** Task objective **
Once the line with "The width and" is found, repeat it and all later lines exactly through the end of the listing below, with the pictures left out.

** Provided data **
= Beginning of Section =

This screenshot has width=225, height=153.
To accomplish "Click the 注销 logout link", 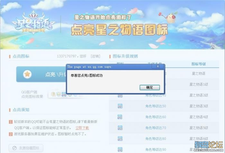I will click(x=95, y=56).
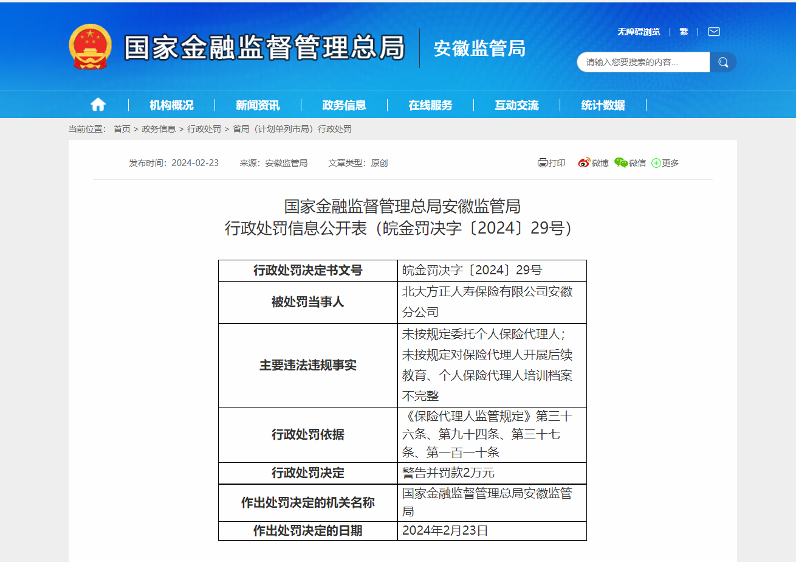This screenshot has height=562, width=796.
Task: Click 首页 in the breadcrumb trail
Action: pyautogui.click(x=122, y=129)
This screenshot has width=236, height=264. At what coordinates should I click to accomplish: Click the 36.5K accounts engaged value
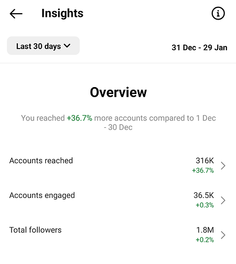[x=204, y=195]
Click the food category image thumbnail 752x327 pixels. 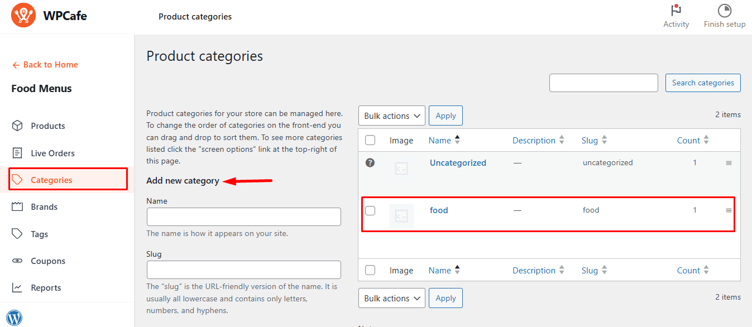pos(401,215)
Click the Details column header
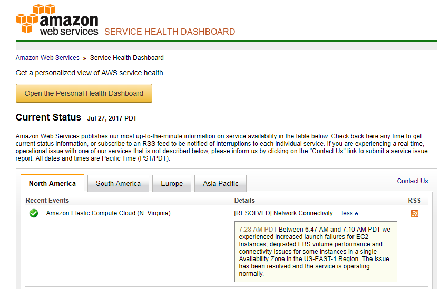This screenshot has height=289, width=441. click(x=244, y=201)
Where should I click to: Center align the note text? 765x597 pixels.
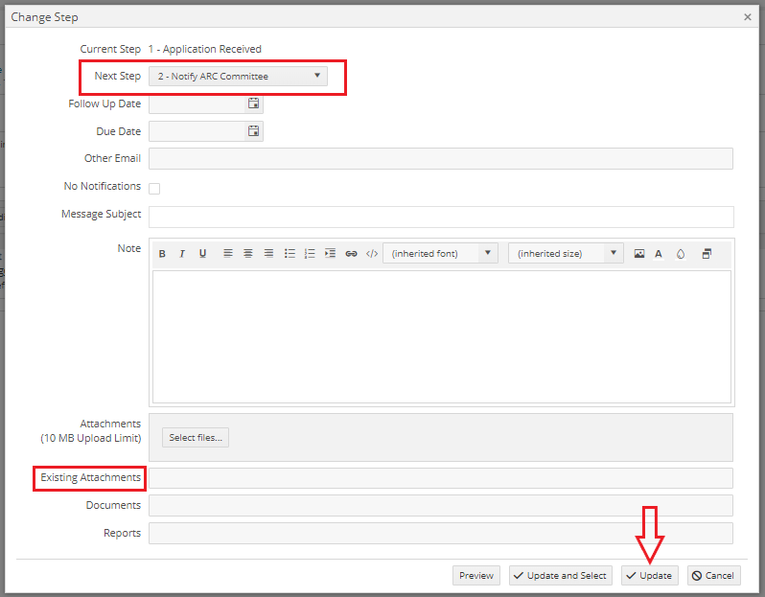point(248,254)
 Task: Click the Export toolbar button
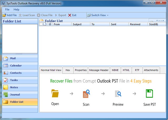[60, 15]
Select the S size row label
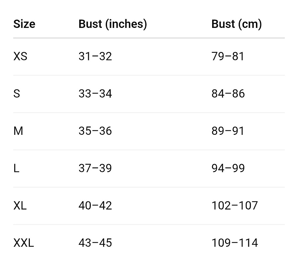 pos(17,94)
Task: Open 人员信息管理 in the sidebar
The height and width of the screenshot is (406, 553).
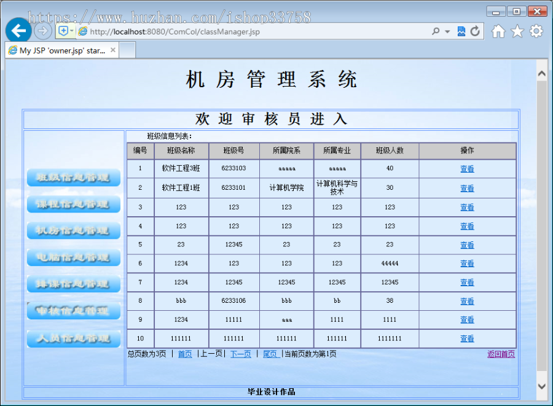Action: pos(73,338)
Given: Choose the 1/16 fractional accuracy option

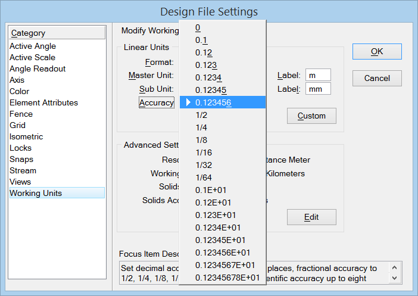Looking at the screenshot, I should 204,152.
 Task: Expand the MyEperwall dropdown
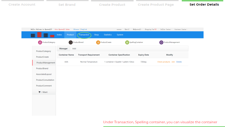tap(137, 29)
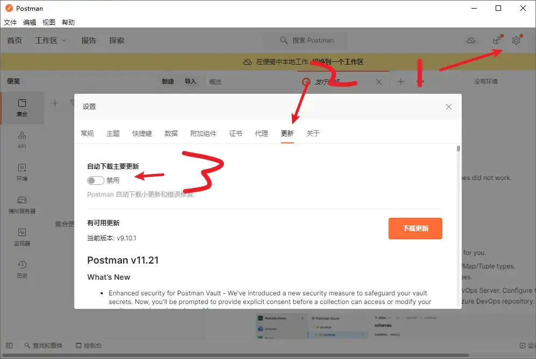Click the Import (导入) button
Screen dimensions: 536x359
tap(191, 81)
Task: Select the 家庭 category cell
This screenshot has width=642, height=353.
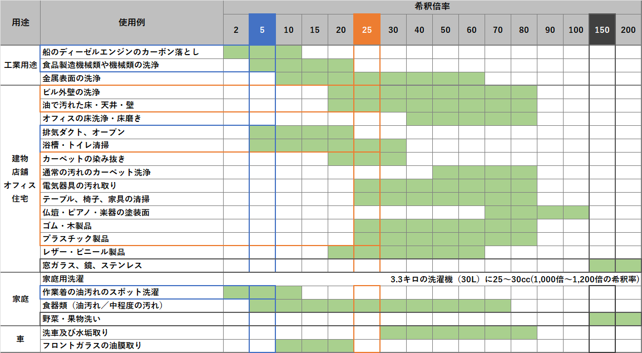Action: point(20,298)
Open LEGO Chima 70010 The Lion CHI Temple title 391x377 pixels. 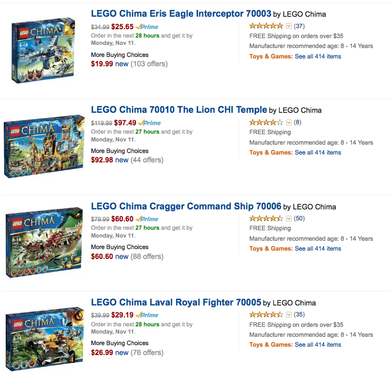[179, 110]
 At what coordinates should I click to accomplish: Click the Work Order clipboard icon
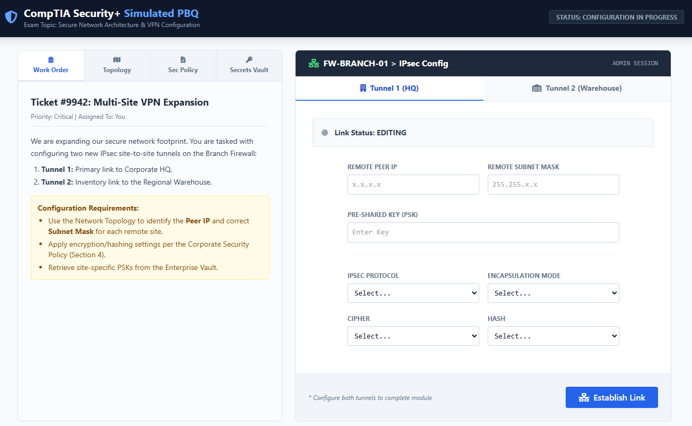[x=51, y=60]
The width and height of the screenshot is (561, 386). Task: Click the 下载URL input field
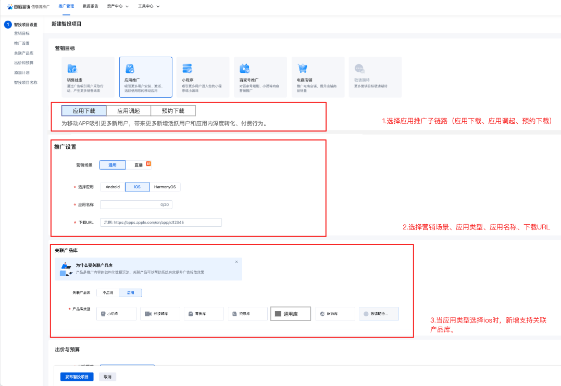click(160, 222)
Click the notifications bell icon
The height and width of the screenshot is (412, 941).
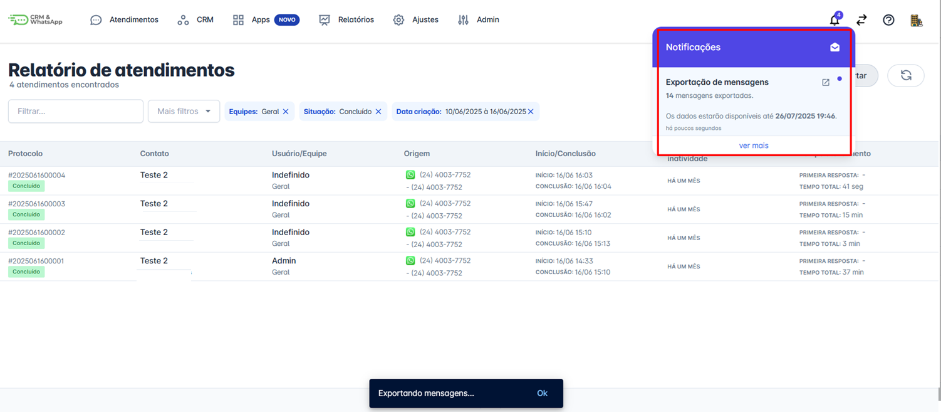[834, 20]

= End of Section =

** Task output **
The width and height of the screenshot is (561, 386). Task: Click the 下载URL input field
click(160, 222)
Click the notifications bell icon
The height and width of the screenshot is (412, 941).
[834, 20]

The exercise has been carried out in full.